Set down word for word the passage of the Halloween weather thread between "Over all not" and "someone is listening...!", inclusive.

| SOURCE EXTRACT |
********

Mon, Oct 17th: Sunny 77/51
Wed, Oct 19th: Sunny 65/41
Thu, Oct 20th: Sunny 71/52


----------



## RoxyBlue (Oct 6, 2008)

Rain on the day before Halloween has now been removed from the forecast for our area. I'm good with that


----------



## allisonmagic (Aug 20, 2011)

*october 31 * AVERAGES Hi *79°F* Lo *46°F* RECORDS Hi *92°F* Lo *34°F

this is for hemet, california
*

no rain here... southern california


----------



## Spooky1 (Aug 25, 2008)

Crap, now the forecast is for showers, high of 55, low of 38 for Halloween.  Only 9 more days of changing forecast left!


----------



## Vlad (Aug 2, 2005)

Northern NJ is now at clear, high of 58.


----------



## Spooky1 (Aug 25, 2008)

Based on 3 different sites:

Mostly cloudy, Partly sunny or mostly sunny

High: 58, 58 or 60
Low: 46, 40 or 37

Over all not too bad (knock on wood) at the moment


----------



## Rahnefan (May 1, 2009)

Partly cloudy, but this has been what I like to call "partly changing..."

I offered up two sponges, maybe someone is listening...!

********

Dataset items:
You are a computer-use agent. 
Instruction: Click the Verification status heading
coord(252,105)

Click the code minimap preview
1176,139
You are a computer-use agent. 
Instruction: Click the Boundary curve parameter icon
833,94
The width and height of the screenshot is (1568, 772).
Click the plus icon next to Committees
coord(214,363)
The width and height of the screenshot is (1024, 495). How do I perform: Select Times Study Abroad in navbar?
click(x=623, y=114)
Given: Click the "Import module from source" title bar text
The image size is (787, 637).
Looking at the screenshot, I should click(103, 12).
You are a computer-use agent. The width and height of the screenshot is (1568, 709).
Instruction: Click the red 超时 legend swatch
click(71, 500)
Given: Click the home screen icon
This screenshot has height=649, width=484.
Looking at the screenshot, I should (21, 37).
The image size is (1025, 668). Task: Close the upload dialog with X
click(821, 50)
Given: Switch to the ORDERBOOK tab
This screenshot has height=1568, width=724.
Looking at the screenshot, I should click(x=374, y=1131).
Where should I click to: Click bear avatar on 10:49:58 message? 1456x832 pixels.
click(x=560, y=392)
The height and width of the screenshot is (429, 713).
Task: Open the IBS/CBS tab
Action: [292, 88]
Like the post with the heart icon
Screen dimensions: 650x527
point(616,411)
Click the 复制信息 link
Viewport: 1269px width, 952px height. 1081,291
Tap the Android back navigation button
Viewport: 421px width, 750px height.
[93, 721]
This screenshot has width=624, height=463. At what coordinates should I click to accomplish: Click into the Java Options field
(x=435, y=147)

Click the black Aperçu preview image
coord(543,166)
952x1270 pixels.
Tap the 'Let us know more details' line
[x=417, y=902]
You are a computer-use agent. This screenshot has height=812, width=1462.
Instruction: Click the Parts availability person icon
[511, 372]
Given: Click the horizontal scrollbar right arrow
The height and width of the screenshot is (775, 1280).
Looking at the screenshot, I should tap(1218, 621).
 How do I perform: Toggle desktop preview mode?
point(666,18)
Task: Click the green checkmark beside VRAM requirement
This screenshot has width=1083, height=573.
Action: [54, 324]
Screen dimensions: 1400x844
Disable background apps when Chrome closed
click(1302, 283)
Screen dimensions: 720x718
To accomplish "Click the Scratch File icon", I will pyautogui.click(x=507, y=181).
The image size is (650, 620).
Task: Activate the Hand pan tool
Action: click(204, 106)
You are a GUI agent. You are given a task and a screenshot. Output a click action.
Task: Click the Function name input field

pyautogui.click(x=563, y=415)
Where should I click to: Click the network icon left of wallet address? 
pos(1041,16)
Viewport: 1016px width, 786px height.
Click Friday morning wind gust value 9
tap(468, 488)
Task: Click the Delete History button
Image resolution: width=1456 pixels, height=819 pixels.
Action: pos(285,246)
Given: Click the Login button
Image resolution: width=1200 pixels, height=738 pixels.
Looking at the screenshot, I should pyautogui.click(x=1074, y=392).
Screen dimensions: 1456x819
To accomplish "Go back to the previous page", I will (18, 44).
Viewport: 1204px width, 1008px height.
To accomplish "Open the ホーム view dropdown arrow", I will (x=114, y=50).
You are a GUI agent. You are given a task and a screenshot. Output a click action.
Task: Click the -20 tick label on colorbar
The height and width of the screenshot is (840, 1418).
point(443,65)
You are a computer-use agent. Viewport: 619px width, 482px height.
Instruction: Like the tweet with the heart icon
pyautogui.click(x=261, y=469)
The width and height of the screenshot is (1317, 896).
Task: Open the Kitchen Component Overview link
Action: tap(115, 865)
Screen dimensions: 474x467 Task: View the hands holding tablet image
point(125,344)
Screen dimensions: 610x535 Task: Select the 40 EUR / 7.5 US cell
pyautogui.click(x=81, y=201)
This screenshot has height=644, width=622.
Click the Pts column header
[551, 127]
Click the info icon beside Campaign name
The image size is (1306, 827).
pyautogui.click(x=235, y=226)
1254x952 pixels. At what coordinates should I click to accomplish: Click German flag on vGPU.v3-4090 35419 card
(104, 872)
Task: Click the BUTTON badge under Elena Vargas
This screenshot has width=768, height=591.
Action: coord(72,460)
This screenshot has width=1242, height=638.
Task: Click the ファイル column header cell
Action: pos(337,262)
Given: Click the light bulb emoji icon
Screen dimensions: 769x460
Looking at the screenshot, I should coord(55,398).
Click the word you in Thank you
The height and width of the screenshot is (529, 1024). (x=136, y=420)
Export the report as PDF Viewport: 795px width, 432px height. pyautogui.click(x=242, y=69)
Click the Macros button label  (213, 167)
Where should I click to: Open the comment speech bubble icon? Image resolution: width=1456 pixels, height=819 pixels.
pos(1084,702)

********

| FULL RESPONSE |
Over all not too bad (knock on wood) at the moment


----------



## Rahnefan (May 1, 2009)

Partly cloudy, but this has been what I like to call "partly changing..."

I offered up two sponges, maybe someone is listening...!